Case ID: so2d_889/html/0827-01.html
Source: Caselaw Access Project
Author: {"author": "BERNSTEIN, SCOTT M., Associate Judge.", "license": "Public Domain", "url": "https://static.case.law/"}
Date Created: 2024-08-24T03:29:51.129683

Miguel MIJAREZ, Appellant, v. STATE of Florida, Appellee.
    No. 4D02-3534.
    District Court of Appeal of Florida, Fourth District.
    Aug. 18, 2004.
    Rehearing Denied Jan. 11, 2005.
    
      Carey Haughwout, Public Defender, and Jeffrey L. Anderson, Assistant Public Defender, West Palm Beach, for appellant.
    Charles J. Crist, Jr., Attorney General, Tallahassee, and Jeanine M. Germanowicz, Assistant Attorney General, West Palm Beach, for appellee.
   BERNSTEIN, SCOTT M., Associate Judge.

The State charged twenty-year-old Mija-rez with one count of lewd and lascivious battery of a fourteen-year-old girl, and two separate counts of lewd and lascivious molestation, all in violation of section 800.04 of the Florida Statutes. The jury found Mijarez guilty on all three counts. He was sentenced as a prison releasee reoffender to serve concurrent terms of fifteen years imprisonment on each count. Because we find all three counts arise from the same criminal episode, we reverse the two convictions for lewd and lascivious molestation.

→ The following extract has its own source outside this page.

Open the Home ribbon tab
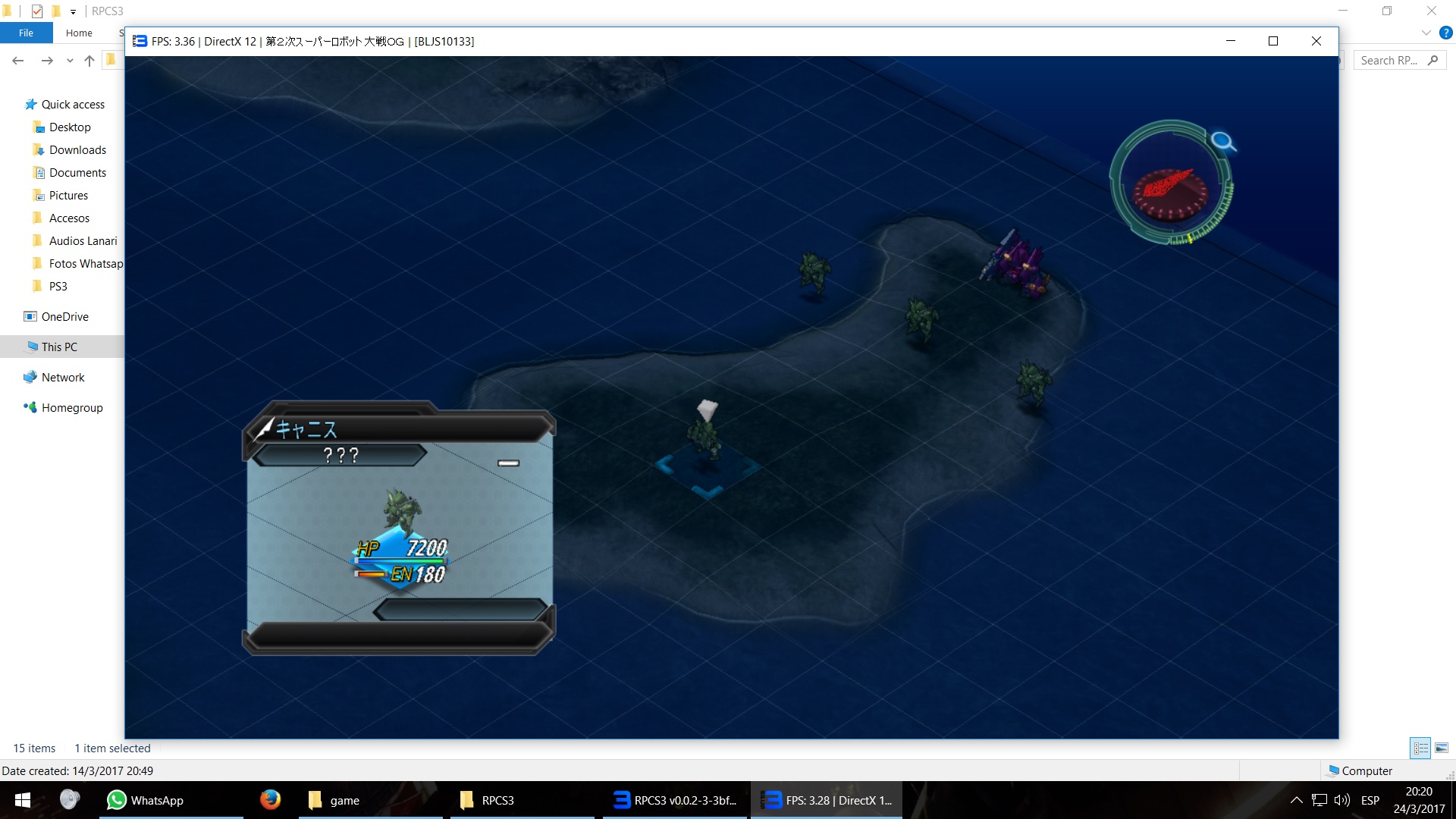This screenshot has height=819, width=1456. coord(79,33)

Mijarez met the girl at a convenience store across the street from her high school. He asked her to go back to his house and she agreed. They went into his bedroom, spoke for a few minutes and began kissing. Mijarez fondled her, helped her disrobe, and had intercourse with her. The State separated this incident into three counts, one for lewd and lascivious battery, and two counts for fondling different parts of the girl’s body.

In Coffield v. State, 872 So.2d 430 (Fla. 4th DCA 2004), this Court recently reversed multiple convictions and sentences for lewd and lascivious behavior during a single sexual assault. Relying on Eaddy v. State, 789 So.2d 1093 (Fla. 4th DCA 2001), we considered the spatial and temporal aspects of the surrounding circumstances and determined that the defendant did not have time to “pause, reflect, and form a new criminal intent between occurrences.” Id. at 1095. The same analysis applies here. It cannot possibly be said that Mijarez paused, reflected, and formed a new criminal intent each time he touched this girl during this one sexual encounter. Therefore, multiple convictions and sentences here are improper.

We are unpersuaded, however, by Mija-rez’s other issues raised on appeal. Therefore, we reverse the convictions on Counts II and III, affirm the conviction on Count I, and remand with instructions to reconsider sentencing in light of the reversals.

POLEN and MAY, JJ., concur. 
      
      . Courts around the state have used a similar analysis to reach the same result. See Cabenela v. State, 871 So.2d 279 (Fla. 3d DCA 2004); King v. State, 834 So.2d 311 (Fla. 5th DCA 2003); Moman v. State, 811 So.2d 714 (Fla. 2d DCA 2002).